Après sa condamnation en première instance à 3 ans de prison ferme pour "offense à l'islam", pour ses réflexions sur la religion, l'islamologue Saïd Djabelkhir fait, désormais, face à des menaces d'un autre genre. En effet, il a été menacé de mort à travers des messages envoyés sur sa messagerie électronique.
Des menaces claires et sans équivoque qui l'ont poussé à saisir la justice contre les auteurs. "J'ai décidé de saisir la justice", a-t-il dit à Liberté, assurant ne pas se sentir en sécurité. "Je ne me sens pas en sécurité", a-t-il lâché. Le concerné a confirmé que les menaces ont été proférées par plusieurs personnes sur les réseaux sociaux et que le contenu ne laisse aucun doute sur les visées de leurs auteurs. "Nous savons comment t'attraper", "Nous t'attendons en prison", ou bien "On va te couper la tête".
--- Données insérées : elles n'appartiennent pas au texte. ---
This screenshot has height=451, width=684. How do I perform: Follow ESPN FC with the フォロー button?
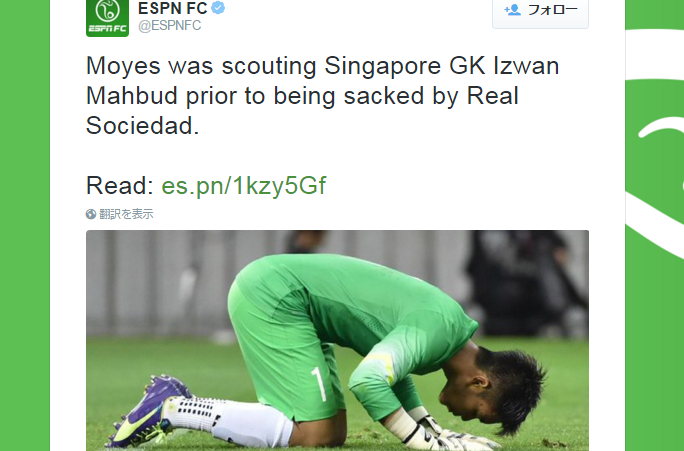tap(540, 12)
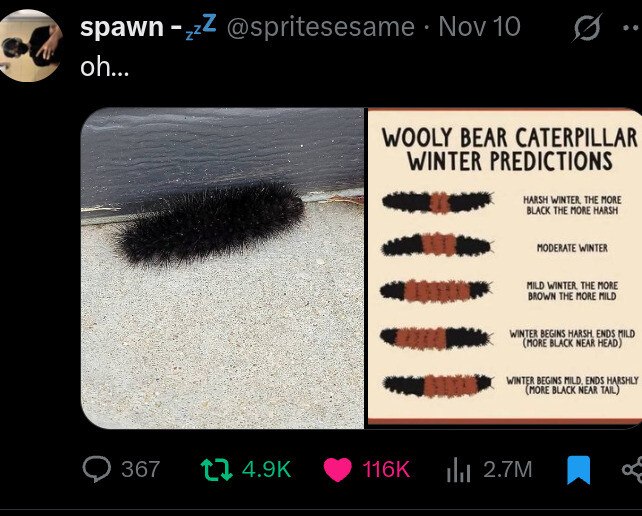
Task: Open the three-dot more options menu
Action: coord(630,27)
Voici quelques messages envoyés à Saïd Djabelkhir par des internautes qui lui reprochaient ses positions et ses réflexions sur la religion. "Je reçois des messages du genre depuis un moment, mais cette fois-ci, j'ai décidé de saisir la justice et de mettre chacun face à ses responsabilités", a-t-il dit. Contacté par Liberté, Moumen Chadi, avocat de la victime, a précisé que la plainte sera "déposée demain (aujourd'hui, ndlr)". Me Chadi a souligné que les comptes Facebook, à travers lesquels les auteurs de ces menaces agissaient, "sont identifiables". Cela dit, l'enquête pourrait, en toute vraisemblance, identifier les propriétaires de ces comptes et les écrouer le cas échéant.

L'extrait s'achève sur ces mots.